The original plans were to convert the two buildings into a fifty-room hotel, and to construct an apartment block within a crescent where the current Chapel, gymnasium and craft workshops stand. Planning permission was granted in 2009.

During 2008 and 2009 the building was made wind and weather-proof. The interior was generally tidied up and the educational equipment removed.

In 2011, due to the economic climate, the hotel development proposals were cancelled. In July 2011 a revised planning application was submitted which proposed converting the two buildings into offices.

The building was featured in a short film entitled Derby School – the Sixties Revisited, which was made in September 2012. The film revealed the then dilapidated state of the rooms; including peeling paint and remnants of original blackboards.

Following the completion of repairs and renovations to St Helen's House, in October 2013 a Blue Plaque was placed by Derby Civic Society and Derby City Council commemorating the house as the former residence of William Strutt and Rev. Thomas Gisborne. In 2013 a firm of accountants took out a lease on the offices within the house.

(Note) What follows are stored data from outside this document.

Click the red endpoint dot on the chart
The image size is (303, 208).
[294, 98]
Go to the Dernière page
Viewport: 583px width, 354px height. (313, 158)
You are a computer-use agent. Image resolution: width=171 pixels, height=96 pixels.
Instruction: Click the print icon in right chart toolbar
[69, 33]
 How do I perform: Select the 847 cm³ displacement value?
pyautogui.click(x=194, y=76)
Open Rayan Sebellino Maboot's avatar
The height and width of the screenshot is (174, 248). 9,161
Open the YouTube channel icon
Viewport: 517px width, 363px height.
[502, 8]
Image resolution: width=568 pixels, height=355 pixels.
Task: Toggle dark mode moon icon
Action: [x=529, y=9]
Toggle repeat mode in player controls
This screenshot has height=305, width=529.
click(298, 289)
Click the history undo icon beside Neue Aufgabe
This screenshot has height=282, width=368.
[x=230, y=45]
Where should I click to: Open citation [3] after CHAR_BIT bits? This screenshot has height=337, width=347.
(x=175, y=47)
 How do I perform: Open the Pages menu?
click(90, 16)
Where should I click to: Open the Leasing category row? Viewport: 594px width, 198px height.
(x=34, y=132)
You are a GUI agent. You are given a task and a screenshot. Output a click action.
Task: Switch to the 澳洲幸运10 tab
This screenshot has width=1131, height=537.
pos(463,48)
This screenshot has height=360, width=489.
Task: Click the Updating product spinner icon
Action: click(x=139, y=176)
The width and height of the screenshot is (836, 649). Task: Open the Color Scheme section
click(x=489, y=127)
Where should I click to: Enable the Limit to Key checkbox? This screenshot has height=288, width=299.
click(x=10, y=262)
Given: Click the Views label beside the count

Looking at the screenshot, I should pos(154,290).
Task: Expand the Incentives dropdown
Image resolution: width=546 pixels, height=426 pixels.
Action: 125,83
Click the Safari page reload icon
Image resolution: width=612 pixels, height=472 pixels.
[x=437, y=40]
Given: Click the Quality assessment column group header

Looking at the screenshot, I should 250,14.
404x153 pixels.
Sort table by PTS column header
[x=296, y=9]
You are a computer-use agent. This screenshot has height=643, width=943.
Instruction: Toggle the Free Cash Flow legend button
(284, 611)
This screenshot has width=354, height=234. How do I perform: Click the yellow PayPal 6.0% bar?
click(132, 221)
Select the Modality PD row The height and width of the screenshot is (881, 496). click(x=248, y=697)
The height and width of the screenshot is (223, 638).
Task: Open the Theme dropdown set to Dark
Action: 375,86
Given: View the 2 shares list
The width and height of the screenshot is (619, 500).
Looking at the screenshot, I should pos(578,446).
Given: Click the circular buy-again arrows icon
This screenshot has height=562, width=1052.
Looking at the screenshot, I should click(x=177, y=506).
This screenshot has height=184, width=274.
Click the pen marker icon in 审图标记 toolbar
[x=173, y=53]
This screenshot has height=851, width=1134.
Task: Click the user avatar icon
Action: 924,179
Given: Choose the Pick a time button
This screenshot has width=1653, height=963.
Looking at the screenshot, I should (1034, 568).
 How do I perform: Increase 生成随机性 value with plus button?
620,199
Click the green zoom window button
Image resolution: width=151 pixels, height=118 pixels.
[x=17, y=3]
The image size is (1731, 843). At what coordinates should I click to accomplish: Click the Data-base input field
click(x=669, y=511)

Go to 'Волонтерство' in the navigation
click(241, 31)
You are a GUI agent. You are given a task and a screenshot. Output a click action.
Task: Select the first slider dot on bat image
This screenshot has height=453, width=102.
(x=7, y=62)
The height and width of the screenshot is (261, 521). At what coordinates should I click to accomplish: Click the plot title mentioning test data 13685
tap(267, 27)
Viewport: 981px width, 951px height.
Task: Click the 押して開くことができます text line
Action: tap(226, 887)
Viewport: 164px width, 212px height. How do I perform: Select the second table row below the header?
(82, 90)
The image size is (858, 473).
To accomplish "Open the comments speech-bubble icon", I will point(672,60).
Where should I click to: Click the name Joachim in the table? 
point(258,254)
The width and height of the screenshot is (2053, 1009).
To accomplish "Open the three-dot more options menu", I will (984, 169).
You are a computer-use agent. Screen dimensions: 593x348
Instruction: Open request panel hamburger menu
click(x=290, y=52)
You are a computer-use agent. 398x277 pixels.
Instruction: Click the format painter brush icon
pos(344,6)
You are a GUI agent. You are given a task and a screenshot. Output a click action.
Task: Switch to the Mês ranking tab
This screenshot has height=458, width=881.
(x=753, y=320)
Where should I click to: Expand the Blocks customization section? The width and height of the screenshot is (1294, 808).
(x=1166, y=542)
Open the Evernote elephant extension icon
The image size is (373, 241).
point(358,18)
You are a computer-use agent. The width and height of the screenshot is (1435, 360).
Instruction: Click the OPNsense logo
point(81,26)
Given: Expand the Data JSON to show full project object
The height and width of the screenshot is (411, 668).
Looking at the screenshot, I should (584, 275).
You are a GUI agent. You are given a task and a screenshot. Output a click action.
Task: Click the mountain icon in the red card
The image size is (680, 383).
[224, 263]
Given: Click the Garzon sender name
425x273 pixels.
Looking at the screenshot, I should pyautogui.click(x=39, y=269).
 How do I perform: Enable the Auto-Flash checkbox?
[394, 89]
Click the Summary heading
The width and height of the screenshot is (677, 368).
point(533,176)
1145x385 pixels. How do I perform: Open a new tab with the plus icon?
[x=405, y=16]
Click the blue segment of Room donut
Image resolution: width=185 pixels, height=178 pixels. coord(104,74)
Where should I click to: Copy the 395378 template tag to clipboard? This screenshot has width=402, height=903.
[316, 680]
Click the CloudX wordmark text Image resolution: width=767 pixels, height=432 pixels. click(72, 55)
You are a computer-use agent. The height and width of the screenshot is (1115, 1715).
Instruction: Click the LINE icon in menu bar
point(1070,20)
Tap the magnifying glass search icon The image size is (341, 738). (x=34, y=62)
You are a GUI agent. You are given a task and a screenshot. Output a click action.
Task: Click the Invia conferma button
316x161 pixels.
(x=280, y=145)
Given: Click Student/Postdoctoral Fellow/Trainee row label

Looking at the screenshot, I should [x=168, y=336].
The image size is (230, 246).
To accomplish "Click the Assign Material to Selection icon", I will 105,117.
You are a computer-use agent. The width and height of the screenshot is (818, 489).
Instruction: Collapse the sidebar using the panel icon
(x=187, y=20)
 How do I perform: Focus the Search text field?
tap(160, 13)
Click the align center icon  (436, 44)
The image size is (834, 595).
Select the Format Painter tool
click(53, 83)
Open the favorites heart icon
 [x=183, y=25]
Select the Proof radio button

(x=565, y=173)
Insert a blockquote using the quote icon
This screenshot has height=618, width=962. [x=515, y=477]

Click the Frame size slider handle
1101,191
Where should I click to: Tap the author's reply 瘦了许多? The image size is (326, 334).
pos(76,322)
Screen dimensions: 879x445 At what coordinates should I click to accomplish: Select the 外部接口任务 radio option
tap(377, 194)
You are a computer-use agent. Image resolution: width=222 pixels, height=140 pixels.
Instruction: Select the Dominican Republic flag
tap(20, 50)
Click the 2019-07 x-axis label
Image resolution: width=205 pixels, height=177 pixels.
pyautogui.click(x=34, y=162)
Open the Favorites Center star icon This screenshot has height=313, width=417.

As of 2013 the original link structure (which held the school bell and the entrance for all pupils except 6th formers) between St Helen's House and the Pearson Building had been demolished and replaced by a new decorative wall. As of 2021 work was underway to convert the Pearson Building into commercial units on the ground and first floors and apartments on the second floor. It is planned to convert the original headmaster's house (known by many former boys as the Armoury) into apartments. The former chemistry laboratory, the cloisters, the wooden gymnasium, the former woodwork rooms and the chapel which were showing a lot of disrepair have been demolished to make way for the Kings Crescent Apartments - 46 apartments and 3 adjacent dwelling houses.